Element and text position data:
++++++++++++++++++++
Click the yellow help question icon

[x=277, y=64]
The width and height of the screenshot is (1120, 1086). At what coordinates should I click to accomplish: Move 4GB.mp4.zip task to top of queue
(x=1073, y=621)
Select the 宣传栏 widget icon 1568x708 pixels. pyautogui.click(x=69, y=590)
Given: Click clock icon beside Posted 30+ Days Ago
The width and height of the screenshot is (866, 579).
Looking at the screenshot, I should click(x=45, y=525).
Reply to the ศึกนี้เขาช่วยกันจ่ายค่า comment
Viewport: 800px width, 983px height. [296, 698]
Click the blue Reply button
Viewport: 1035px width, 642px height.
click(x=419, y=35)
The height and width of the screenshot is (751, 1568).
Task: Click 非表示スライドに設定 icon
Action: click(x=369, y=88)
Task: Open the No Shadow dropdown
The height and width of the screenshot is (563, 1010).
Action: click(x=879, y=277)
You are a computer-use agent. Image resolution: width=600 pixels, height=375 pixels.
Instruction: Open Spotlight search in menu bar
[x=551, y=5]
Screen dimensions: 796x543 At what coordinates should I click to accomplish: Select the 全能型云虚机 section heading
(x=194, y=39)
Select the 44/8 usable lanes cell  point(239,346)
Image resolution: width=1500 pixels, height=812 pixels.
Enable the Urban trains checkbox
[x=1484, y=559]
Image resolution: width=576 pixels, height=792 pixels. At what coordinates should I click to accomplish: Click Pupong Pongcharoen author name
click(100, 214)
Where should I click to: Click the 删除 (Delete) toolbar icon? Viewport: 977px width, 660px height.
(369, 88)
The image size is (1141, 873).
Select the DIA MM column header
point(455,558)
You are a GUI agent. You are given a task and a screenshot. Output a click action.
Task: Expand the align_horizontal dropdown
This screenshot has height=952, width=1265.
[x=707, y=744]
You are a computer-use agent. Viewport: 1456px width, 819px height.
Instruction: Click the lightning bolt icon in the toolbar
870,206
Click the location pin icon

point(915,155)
++++++++++++++++++++
#### [What to produce]
Copy all of the items above word for word, with no changes.

#### [Final answer]
Click the yellow help question icon

[x=277, y=64]
The width and height of the screenshot is (1120, 1086). At what coordinates should I click to accomplish: Move 4GB.mp4.zip task to top of queue
(x=1073, y=621)
Select the 宣传栏 widget icon 1568x708 pixels. pyautogui.click(x=69, y=590)
Given: Click clock icon beside Posted 30+ Days Ago
The width and height of the screenshot is (866, 579).
Looking at the screenshot, I should click(x=45, y=525).
Reply to the ศึกนี้เขาช่วยกันจ่ายค่า comment
Viewport: 800px width, 983px height. [296, 698]
Click the blue Reply button
Viewport: 1035px width, 642px height.
click(x=419, y=35)
The height and width of the screenshot is (751, 1568).
Task: Click 非表示スライドに設定 icon
Action: click(x=369, y=88)
Task: Open the No Shadow dropdown
The height and width of the screenshot is (563, 1010).
Action: click(x=879, y=277)
You are a computer-use agent. Image resolution: width=600 pixels, height=375 pixels.
Instruction: Open Spotlight search in menu bar
[x=551, y=5]
Screen dimensions: 796x543 At what coordinates should I click to accomplish: Select the 全能型云虚机 section heading
(x=194, y=39)
Select the 44/8 usable lanes cell  point(239,346)
Image resolution: width=1500 pixels, height=812 pixels.
Enable the Urban trains checkbox
[x=1484, y=559]
Image resolution: width=576 pixels, height=792 pixels. At what coordinates should I click to accomplish: Click Pupong Pongcharoen author name
click(100, 214)
Where should I click to: Click the 删除 (Delete) toolbar icon? Viewport: 977px width, 660px height.
(369, 88)
The image size is (1141, 873).
Select the DIA MM column header
point(455,558)
You are a GUI agent. You are given a task and a screenshot. Output a click action.
Task: Expand the align_horizontal dropdown
This screenshot has height=952, width=1265.
[x=707, y=744]
You are a computer-use agent. Viewport: 1456px width, 819px height.
Instruction: Click the lightning bolt icon in the toolbar
870,206
Click the location pin icon

point(915,155)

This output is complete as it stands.